Synthesis of CHA from MFI by three interzeolite transformation strategies and its application in NH3-SCR reaction

CHA Zeolites are currently considered as the most effective catalysts to meet the increasingly stringent emission requirements of diesel vehicles. Herein, the synthesis of SSZ-13 zeolites(CHA topology) using ZSM-5 (MFI topology) with various SiO₂/Al₂O₃ ratios as parent zeolites were investigated in the presence of N,N,N, trimethtyl-1-adamantammonium hydroxide (TMAdaOH). The crystallization processes of three different strategies, that is, high silica ZSM-5 with additional Al source(HSZ + Al), completely zeolite to zeolite(CZTZ) transformation and low silica ZSM-5 with additional Si source(LSZ + Si) were compared. The results show that pure SSZ-13 zeolites with high crystallinity can be synthesized at 160 °C for only 6 h by CZTZ strategy. While for the HSZ + Al and LSZ + Si synthesis systems, the complete transformation from MFI to CHA can even be shortened to 4.5 h at 160 °C, suggesting the promoting effect of additional Al- or Si- source for MFI-CHA transformation. The rapid MFI-CHA transformation may be related to fast disintegration of parent ZSM-5 under the promotion of TMAda⁺ template. Meanwhile, the five-membered rings predominating in the MFI framework rapidly disassembled and rearranged into favorable double six-membered ring and CHA cage composite building units, thus facilitate the rapid formation the CHA framework.
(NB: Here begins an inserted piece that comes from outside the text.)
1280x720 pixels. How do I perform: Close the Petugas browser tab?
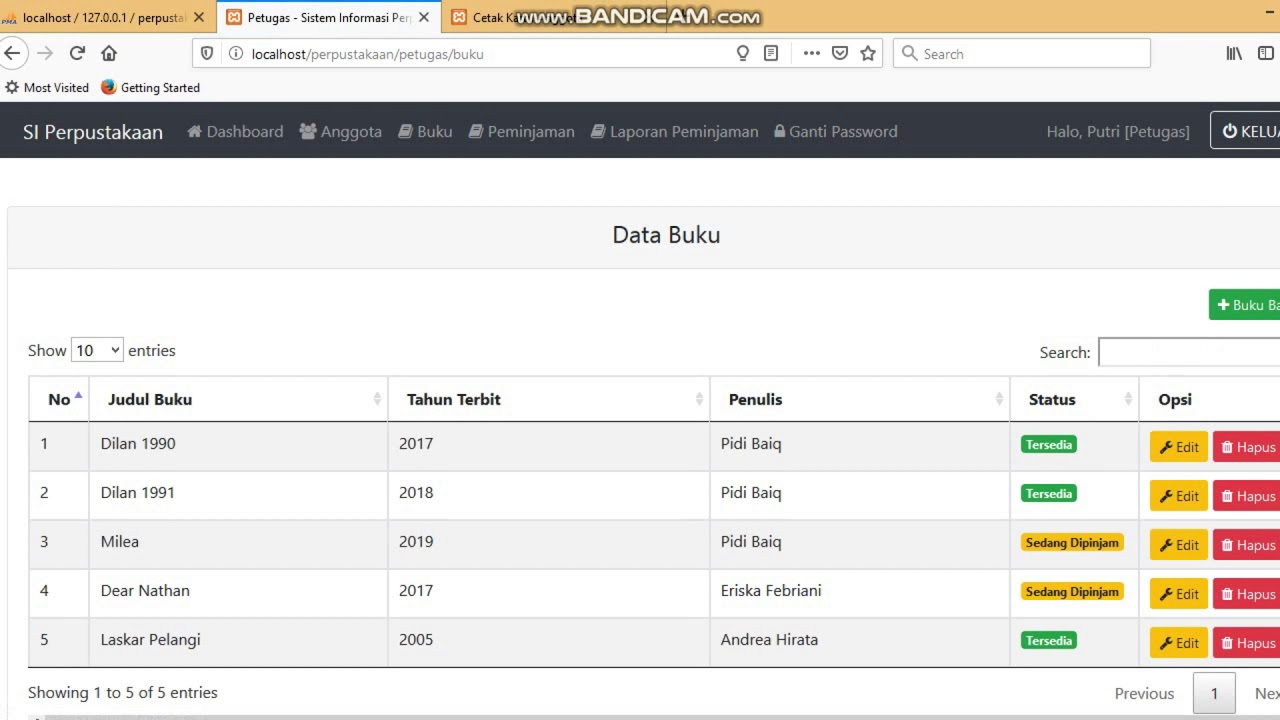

Additionally, the resultant samples, after Cu²⁺ exchange, showed superior catalytic activity and hydrothermal stability for the selective catalytic reduction of NOx with NH₃. The operation temperature window (NOx conversion > 90%) of HSZ-4.5 h, CZTZ-6.0 h and LSZ-4.5 h samples were all about 200 ∼ 500 °C. Among three samples, the HSZ-4.5 h presents best low-temperature catalytic activity, while CZTZ-6.0 h and LSZ-4.5 h samples show more superior hydrothermal stability.